Title: ENVIRONMENTAL POLITICS AND ENVIRONMENTAL RIGHTS IN NIGERIA:
PREFERENCE FOR ECONOMIC GAINS THAN PREVENTION OF GENOCIDE IN THE
NIGER DELTA |
Authors: Nuhu John Egya and Namo, Samson Atari |
Abstract: Environmental politics includes the choices the leaders had to make on the gains from environmental
resources exploitation and the preservation of those resources for future generations; as well as
their decision and policies on the protection of the human environment and its remediation in occasions
of pollutions. The basic requirements for the enforcement of environmental rights and claims in
Nigeria had not been understood by the many lays and jurists alike. The Courts are making it difficult
for a robust jurisprudence in the field of enforcement especially when the politics of economic gains
are preferred to the prevention of genocide by the executive arm of the federal government. The fears
of the collapse of the nation’s economy which is largely dependent on oil and gas top priority in the
debate for environmental protection against the gains of exploration and exploitation of oil and gas in
the Niger Delta region of Nigeria.

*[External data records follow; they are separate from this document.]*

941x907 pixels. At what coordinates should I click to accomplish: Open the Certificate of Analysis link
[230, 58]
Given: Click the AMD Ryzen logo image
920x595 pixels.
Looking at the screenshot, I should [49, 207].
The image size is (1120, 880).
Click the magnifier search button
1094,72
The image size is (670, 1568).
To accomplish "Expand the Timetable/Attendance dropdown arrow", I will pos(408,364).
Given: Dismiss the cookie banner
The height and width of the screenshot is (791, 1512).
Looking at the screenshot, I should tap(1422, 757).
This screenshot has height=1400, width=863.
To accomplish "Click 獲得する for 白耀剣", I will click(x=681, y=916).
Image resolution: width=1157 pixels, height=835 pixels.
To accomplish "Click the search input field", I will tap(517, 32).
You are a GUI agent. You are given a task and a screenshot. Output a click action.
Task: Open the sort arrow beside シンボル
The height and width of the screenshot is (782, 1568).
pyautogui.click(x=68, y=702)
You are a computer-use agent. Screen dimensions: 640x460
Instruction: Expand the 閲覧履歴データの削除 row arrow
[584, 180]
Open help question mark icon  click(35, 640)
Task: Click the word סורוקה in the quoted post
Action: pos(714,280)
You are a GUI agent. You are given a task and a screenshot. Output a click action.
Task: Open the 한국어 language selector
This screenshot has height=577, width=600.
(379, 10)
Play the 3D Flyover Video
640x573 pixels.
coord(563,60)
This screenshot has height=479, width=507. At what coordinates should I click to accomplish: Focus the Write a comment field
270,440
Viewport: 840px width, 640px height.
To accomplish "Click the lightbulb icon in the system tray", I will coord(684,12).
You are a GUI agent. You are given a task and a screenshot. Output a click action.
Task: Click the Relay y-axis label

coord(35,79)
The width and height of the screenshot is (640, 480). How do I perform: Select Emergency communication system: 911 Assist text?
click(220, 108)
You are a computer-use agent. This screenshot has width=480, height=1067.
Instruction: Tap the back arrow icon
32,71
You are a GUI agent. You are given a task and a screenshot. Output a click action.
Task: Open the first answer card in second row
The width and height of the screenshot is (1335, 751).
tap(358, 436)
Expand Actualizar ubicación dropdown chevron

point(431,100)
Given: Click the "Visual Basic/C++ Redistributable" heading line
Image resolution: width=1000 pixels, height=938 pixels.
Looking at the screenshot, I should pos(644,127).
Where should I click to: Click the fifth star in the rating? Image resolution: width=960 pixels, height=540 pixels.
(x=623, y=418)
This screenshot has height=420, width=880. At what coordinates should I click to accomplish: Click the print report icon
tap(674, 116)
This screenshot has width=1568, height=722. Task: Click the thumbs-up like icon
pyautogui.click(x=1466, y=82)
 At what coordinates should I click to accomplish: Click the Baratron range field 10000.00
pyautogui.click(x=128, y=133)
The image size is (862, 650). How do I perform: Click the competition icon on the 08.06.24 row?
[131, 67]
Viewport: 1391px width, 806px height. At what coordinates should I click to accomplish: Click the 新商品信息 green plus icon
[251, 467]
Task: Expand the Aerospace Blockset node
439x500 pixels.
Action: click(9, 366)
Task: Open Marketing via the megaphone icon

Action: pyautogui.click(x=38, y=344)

This paper discussed Environmental politics involves the evolution
of environmental movements and parties; public policy analysis on the environment at all levels of
governance: individuals, local, national and international; ideas generated by the various movement
and organisations; and, salient environmental issues. It tends to balance the activities of government
with environmental policies available against conservation, protection, and remediation issues as raised
by environmental movements and organisations. The primary concerns for environmental politics are:
the irreversibility or diminution of the earth’s life support systems; the consequences of development:
the ever-increasing need for materials and non-renewable energy sources as means of satisfying public
needs or resolving (and or avoiding) conflicts; and, the injustice of uneven distribution of
environmental benefits and harm. It examined how sections 104 (1) & 107 of the Petroleum Industry
Act 2021 and section 3 of the Associated Gas Re-Injection Act 1979 (for the yet-to-be-converted license
or lease tenures) on one hand are genocidal to the Niger Delta environment and, whether the right to
life includes the right to an unpolluted environment. Critical detailed analyses of municipal and international
law provisions on safe environments were examined. The findings of this paper were that development can thrive in line with nature and economic development goals with flare permits on our petroleum
laws. |
Keywords: Environmental Politics, Environmental Rights Enforcement, Development that makes
Economic Sense, Justiciability of Environmental Rights.